-- Begin Records for the task --

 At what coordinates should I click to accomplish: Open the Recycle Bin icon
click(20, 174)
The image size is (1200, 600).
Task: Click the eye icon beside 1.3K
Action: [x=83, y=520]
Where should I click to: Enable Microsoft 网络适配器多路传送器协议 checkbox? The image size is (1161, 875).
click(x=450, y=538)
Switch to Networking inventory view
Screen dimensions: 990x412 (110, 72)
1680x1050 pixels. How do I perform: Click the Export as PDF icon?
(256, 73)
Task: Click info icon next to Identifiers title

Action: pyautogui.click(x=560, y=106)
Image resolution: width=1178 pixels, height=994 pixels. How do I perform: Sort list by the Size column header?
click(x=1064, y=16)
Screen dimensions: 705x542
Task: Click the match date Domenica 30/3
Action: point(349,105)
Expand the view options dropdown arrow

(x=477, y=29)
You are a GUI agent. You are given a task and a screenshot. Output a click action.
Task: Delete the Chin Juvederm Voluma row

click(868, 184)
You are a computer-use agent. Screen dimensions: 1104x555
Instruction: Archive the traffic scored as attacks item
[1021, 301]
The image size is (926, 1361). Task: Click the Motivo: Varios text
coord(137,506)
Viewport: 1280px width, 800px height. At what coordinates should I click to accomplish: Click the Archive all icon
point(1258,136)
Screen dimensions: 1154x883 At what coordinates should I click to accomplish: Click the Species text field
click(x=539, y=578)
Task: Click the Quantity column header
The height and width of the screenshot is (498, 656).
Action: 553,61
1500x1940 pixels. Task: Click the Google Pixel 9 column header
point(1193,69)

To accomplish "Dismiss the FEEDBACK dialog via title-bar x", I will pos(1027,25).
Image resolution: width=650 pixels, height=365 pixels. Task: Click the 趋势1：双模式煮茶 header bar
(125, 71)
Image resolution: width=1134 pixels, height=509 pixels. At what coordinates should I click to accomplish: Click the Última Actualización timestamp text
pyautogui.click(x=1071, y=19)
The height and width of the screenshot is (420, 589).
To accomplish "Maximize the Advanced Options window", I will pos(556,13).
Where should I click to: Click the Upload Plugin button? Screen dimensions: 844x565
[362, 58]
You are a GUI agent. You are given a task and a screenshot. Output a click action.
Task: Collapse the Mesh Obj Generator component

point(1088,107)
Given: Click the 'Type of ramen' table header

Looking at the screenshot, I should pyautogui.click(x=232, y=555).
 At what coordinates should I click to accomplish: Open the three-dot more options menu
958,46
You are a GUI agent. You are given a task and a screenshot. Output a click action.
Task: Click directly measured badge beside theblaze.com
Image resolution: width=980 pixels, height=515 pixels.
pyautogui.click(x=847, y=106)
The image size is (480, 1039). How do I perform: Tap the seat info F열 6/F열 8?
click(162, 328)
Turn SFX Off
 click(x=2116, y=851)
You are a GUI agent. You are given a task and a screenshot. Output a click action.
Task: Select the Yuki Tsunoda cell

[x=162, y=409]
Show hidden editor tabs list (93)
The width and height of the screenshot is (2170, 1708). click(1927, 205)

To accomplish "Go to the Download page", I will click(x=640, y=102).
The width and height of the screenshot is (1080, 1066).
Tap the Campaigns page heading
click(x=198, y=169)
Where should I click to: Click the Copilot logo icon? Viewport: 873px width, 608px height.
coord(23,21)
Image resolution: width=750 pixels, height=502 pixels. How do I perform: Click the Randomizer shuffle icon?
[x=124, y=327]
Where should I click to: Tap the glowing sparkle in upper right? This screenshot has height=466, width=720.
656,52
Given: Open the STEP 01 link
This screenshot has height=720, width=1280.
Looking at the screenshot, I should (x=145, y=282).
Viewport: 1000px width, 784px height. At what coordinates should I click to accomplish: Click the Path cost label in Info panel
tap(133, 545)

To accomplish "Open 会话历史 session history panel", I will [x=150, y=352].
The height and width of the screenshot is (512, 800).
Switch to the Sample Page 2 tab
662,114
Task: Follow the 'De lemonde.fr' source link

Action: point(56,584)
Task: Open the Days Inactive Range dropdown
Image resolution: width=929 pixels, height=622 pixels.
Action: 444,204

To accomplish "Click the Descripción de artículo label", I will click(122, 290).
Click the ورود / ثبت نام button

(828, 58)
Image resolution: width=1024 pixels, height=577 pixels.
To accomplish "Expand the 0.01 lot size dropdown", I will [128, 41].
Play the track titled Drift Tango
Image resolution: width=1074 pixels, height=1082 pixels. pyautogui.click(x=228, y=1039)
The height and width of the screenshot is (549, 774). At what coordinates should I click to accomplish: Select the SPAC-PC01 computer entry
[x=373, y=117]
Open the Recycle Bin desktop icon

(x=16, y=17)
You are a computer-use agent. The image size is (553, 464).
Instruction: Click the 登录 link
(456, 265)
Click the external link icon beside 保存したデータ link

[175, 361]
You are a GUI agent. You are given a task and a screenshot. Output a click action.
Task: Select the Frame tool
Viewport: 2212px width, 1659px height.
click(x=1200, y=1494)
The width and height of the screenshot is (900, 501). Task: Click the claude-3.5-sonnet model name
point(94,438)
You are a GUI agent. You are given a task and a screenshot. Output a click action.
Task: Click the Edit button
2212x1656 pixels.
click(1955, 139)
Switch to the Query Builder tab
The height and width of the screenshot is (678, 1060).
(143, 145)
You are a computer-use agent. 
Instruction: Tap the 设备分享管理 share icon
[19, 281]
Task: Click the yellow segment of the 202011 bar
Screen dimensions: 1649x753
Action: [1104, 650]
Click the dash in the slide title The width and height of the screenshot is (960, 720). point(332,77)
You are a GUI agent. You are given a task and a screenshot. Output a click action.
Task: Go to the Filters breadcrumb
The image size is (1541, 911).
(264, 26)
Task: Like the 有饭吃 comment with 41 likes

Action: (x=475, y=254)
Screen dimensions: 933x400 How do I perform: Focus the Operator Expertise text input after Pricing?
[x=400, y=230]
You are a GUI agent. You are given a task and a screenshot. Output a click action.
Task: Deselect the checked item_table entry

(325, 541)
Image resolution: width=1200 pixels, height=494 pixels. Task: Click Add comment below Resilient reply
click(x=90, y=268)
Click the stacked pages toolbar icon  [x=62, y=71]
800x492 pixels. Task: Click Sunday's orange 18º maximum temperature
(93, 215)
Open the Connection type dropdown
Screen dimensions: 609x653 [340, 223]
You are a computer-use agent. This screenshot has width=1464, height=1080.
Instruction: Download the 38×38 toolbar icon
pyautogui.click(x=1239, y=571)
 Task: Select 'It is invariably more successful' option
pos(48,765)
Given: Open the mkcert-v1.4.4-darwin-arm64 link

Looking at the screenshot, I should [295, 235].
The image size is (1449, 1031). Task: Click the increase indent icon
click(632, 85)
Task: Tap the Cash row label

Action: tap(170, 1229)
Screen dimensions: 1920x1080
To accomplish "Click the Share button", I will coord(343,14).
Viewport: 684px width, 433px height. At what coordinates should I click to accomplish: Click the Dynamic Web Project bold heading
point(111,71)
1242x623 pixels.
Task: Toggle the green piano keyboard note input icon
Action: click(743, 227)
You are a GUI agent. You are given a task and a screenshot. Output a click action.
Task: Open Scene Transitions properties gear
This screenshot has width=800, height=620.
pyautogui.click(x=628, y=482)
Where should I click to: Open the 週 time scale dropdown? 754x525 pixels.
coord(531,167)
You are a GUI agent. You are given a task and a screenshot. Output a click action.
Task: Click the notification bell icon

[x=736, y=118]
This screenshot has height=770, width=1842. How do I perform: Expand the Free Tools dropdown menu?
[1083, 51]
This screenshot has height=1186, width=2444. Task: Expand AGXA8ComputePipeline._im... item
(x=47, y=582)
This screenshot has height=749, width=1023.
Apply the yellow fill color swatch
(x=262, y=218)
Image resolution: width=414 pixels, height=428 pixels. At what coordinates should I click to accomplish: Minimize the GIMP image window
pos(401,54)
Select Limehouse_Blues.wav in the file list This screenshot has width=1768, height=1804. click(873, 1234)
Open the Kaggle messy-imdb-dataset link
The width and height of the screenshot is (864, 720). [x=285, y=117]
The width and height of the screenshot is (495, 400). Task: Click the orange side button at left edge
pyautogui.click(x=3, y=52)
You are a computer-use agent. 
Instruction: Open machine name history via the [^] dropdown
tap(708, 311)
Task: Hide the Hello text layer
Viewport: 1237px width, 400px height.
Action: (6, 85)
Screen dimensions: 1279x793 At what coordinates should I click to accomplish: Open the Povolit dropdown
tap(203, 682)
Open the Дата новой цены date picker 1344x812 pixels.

-- End Records for the task --

## Required work
Format every line above, starting at the one containing "Switch to the Query Builder tab" and ending at the one containing "Looking at the screenshot, I should [295, 235].", as a JSON list of strings with one string per line. Leave out blank lines.

## Response to this task
[
  "Switch to the Query Builder tab",
  "The height and width of the screenshot is (678, 1060).",
  "(143, 145)",
  "You are a computer-use agent. ",
  "Instruction: Tap the 设备分享管理 share icon",
  "[19, 281]",
  "Task: Click the yellow segment of the 202011 bar",
  "Screen dimensions: 1649x753",
  "Action: [1104, 650]",
  "Click the dash in the slide title The width and height of the screenshot is (960, 720). point(332,77)",
  "You are a GUI agent. You are given a task and a screenshot. Output a click action.",
  "Task: Go to the Filters breadcrumb",
  "The image size is (1541, 911).",
  "(264, 26)",
  "Task: Like the 有饭吃 comment with 41 likes",
  "Action: (x=475, y=254)",
  "Screen dimensions: 933x400 How do I perform: Focus the Operator Expertise text input after Pricing?",
  "[x=400, y=230]",
  "You are a GUI agent. You are given a task and a screenshot. Output a click action.",
  "Task: Deselect the checked item_table entry",
  "(325, 541)",
  "Image resolution: width=1200 pixels, height=494 pixels. Task: Click Add comment below Resilient reply",
  "click(x=90, y=268)",
  "Click the stacked pages toolbar icon  [x=62, y=71]",
  "800x492 pixels. Task: Click Sunday's orange 18º maximum temperature",
  "(93, 215)",
  "Open the Connection type dropdown",
  "Screen dimensions: 609x653 [340, 223]",
  "You are a computer-use agent. This screenshot has width=1464, height=1080.",
  "Instruction: Download the 38×38 toolbar icon",
  "pyautogui.click(x=1239, y=571)",
  " Task: Select 'It is invariably more successful' option",
  "pos(48,765)",
  "Given: Open the mkcert-v1.4.4-darwin-arm64 link",
  "Looking at the screenshot, I should [295, 235]."
]